Assembly Speaker and Nurses Still Fighting over Healthcare

Even after SB 562, a bill that would have established a system of single-payer healthcare in California, was put aside last year, groups are still fighting over the fate of the bill and universal healthcare as a whole. After Assembly Speaker Anthony Rendon shelved the bill, calling it “woefully incomplete” for a number of reasons including the lack of a funding scheme for the system’s $450 billion price tag, the California Nurses Association led the charge against him. The CNA accused Rendon of killing the bill to benefit insurance companies and big-dollar donors, has threatened to have the Speaker recalled and claims to have been working on the bill as it sits idle.

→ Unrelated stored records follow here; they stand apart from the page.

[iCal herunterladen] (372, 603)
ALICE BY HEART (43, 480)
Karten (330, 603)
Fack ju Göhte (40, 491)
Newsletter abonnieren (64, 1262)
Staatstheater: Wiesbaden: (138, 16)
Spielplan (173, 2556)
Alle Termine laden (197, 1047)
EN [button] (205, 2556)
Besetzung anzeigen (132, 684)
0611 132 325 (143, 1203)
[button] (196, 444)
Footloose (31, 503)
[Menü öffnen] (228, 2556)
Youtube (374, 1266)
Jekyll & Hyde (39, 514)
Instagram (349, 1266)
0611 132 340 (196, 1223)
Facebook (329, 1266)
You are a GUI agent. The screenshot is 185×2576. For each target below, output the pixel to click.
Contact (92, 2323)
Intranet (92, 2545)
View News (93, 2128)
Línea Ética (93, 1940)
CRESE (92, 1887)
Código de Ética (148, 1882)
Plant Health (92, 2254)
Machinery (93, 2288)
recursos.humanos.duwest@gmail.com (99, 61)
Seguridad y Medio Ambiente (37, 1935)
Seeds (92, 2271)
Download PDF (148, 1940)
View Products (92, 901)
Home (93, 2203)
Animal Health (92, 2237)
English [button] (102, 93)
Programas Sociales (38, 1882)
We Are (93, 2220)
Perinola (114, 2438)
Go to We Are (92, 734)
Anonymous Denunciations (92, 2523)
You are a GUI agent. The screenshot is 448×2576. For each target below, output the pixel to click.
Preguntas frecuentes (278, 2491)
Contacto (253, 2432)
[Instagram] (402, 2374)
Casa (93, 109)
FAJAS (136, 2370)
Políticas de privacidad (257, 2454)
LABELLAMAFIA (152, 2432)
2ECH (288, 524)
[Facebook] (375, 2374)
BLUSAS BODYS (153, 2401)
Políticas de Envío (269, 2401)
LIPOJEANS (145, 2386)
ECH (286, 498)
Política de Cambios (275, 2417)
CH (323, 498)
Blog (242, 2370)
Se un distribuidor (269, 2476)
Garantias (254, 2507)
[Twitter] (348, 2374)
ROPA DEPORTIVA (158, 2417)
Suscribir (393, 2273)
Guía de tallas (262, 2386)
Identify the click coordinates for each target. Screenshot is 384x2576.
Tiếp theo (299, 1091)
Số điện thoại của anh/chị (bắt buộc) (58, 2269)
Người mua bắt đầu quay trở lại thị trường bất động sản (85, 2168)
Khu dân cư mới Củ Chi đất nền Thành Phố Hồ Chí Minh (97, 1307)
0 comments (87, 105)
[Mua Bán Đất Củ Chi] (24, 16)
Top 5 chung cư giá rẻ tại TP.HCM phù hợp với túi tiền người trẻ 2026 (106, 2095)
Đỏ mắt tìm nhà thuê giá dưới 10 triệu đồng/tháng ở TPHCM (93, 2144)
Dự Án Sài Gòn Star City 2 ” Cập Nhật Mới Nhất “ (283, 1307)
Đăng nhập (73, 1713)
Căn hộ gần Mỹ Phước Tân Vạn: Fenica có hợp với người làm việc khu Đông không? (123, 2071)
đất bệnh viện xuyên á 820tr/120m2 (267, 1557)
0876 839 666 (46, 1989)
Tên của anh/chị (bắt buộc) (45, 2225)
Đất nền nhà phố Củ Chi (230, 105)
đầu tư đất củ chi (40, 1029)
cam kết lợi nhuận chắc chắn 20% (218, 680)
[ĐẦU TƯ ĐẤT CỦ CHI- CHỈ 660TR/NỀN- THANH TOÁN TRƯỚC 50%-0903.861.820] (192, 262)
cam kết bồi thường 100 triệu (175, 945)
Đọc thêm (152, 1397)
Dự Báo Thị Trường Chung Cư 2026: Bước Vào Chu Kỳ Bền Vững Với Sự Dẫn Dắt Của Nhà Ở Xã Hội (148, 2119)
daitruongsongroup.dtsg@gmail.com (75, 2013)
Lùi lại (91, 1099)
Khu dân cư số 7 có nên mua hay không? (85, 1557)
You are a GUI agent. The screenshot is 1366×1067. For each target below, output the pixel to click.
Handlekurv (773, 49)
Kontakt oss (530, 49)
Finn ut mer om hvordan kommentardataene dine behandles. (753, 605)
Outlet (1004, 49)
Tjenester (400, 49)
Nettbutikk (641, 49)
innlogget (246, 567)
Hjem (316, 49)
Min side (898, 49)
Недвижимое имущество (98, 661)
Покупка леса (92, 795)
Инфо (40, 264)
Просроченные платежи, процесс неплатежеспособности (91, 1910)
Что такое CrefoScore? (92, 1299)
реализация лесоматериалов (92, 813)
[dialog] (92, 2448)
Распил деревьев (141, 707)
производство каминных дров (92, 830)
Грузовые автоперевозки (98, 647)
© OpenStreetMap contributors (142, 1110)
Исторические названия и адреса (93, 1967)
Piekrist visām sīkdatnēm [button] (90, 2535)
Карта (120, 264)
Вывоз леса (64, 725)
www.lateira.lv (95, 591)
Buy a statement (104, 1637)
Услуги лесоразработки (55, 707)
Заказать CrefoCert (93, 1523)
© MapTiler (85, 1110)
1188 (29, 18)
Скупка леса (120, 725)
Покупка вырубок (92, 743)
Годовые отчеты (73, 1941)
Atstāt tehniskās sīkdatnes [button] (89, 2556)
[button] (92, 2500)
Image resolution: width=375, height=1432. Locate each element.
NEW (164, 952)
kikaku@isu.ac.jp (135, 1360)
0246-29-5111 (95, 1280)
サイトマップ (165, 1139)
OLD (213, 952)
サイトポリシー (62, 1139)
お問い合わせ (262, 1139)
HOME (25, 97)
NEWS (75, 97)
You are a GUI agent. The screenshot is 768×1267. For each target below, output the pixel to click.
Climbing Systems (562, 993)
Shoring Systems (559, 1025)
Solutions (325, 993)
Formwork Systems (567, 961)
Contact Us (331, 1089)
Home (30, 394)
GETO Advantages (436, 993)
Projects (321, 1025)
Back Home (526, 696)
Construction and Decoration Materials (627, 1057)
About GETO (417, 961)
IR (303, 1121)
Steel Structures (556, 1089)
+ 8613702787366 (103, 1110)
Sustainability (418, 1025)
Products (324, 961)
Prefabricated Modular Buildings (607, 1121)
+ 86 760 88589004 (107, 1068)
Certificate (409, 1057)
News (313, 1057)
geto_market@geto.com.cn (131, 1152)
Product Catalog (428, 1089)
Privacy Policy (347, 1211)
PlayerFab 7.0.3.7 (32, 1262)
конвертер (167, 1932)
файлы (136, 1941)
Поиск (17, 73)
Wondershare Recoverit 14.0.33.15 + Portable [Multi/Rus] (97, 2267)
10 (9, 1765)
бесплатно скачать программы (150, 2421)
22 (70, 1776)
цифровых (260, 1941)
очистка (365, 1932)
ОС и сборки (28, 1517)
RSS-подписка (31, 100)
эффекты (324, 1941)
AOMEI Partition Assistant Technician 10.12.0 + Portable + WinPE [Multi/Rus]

Rendon however claims the opposite, saying that “Absolutely nothing has happened with the bill,” he said. “The sponsors of the bill have sat on their hands and done nothing for the past six months. None of the authors have made any significant amendments. We’re looking for all the same things in 562 that we were looking for six months ago.” During the legislative recess Rendon called for a series of informal hearings in the form of the Assembly Select Committee on Health Care Delivery Systems and Universal Coverage, which had its third hearing this week. However as of yet it appears that very little progress, if any, has been made on moving the controversial bill forward.